Bitwise updated its Solana fund filing to add “Staking” and set a low 0.20% sponsor fee. The move signals an aggressive push to win flows and earning yield for holders.
Bitwise has amended its Solana filing to include “Staking” in the fund name and disclosed a unitary sponsor fee of 0.20% per annum on the trust’s Solana holdings. The filing also says the company will waive the fee on the first $1 billion of assets for three months after listing. Bloomberg analysts reported the Bitwise Solana ETF news. 
Source : X
The sponsor fees of 0.20% will be calculated daily and taken from the fund’s net asset value. For the first three months after shares list, the sponsor will waive this fees on the first $1 billion — a temporary incentive meant to jump-start inflows. The exact mechanics and daily accrual method are spelled out in the SEC amendment.
ETF observers called the 0.20% fee aggressive — Bloomberg and ETF analysts noted the low price as a clear bid to attract investor money quickly. Eric Balchunas said Bitwise “is not playing around,” and flagged the fee as lower than many expected. Social feeds and industry outlets picked up the amendment within hours.

Source : Eric Balchunas
The low cost and stake earning improve the product’s appeal to cost-sensitive institutions. Institutions watch custody, compliance, operational risk, validator selection, and slashing protection all matter.
If the firm can show strong custody controls and clear earning rules, the product could draw large managers. Analysts expect the fees and earning feature to be strong selling points for wealth managers and funds.

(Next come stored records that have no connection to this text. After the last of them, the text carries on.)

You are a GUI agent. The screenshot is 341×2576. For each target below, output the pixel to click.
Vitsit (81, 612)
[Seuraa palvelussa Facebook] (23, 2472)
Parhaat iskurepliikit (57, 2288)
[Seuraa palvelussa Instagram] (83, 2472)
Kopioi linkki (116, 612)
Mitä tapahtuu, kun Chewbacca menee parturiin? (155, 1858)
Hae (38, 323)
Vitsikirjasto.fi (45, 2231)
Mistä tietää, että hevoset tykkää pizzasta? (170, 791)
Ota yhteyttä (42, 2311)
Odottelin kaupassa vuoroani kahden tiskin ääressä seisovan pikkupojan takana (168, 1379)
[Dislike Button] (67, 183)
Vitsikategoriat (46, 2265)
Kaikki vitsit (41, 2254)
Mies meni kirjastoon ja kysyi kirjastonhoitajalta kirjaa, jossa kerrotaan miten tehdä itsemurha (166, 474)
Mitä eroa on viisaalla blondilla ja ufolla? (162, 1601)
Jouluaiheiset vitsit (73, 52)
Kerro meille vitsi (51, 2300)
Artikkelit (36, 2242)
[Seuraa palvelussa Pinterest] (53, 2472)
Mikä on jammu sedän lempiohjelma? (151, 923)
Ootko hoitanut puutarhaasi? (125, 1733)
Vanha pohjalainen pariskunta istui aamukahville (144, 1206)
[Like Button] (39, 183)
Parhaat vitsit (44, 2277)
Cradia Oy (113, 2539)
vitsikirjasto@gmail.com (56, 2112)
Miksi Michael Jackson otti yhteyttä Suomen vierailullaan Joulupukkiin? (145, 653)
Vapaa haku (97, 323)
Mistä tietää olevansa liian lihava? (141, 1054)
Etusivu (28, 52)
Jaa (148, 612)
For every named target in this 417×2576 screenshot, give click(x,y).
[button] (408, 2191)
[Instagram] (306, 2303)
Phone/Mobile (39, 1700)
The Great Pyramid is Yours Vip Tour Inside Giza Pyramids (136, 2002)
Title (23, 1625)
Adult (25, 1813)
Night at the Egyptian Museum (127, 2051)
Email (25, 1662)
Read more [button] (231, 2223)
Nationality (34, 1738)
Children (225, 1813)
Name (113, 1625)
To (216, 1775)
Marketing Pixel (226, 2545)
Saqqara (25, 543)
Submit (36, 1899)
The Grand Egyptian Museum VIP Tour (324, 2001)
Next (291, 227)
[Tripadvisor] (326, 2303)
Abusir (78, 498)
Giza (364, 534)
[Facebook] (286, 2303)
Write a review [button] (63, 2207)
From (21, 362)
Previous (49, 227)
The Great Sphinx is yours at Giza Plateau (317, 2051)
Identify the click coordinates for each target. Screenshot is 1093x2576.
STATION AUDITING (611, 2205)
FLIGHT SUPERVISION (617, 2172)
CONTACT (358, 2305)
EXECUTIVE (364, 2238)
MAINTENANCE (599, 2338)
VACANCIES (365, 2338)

The filing sets the fees mechanics but does not give an exact public listing date. Some analysts have predicted approvals and launches could happen within weeks once regulators act; one analyst suggested mid-October as a plausible window for approvals of staking ETFs. Until the SEC grants final approval and the exchange lists the shares, there’s no official launch date.
The U.S. government shutdown can slow the SEC and pause routine approvals, so the listing could be delayed. Final approval and exchange listing usually wait until agencies fully operate again — the length of any delay will match how long the shutdown lasts.
This move to add staking and set a 0.20% sponsor fee is a bold play to win early flows. The product will look attractive if custody and staking mechanics are solid, but actual institutional uptake depends on final approval, auditability, and trust in the staking setup. Expect more filings, analyst chatter, and price reaction as the SEC and exchanges advance the listing.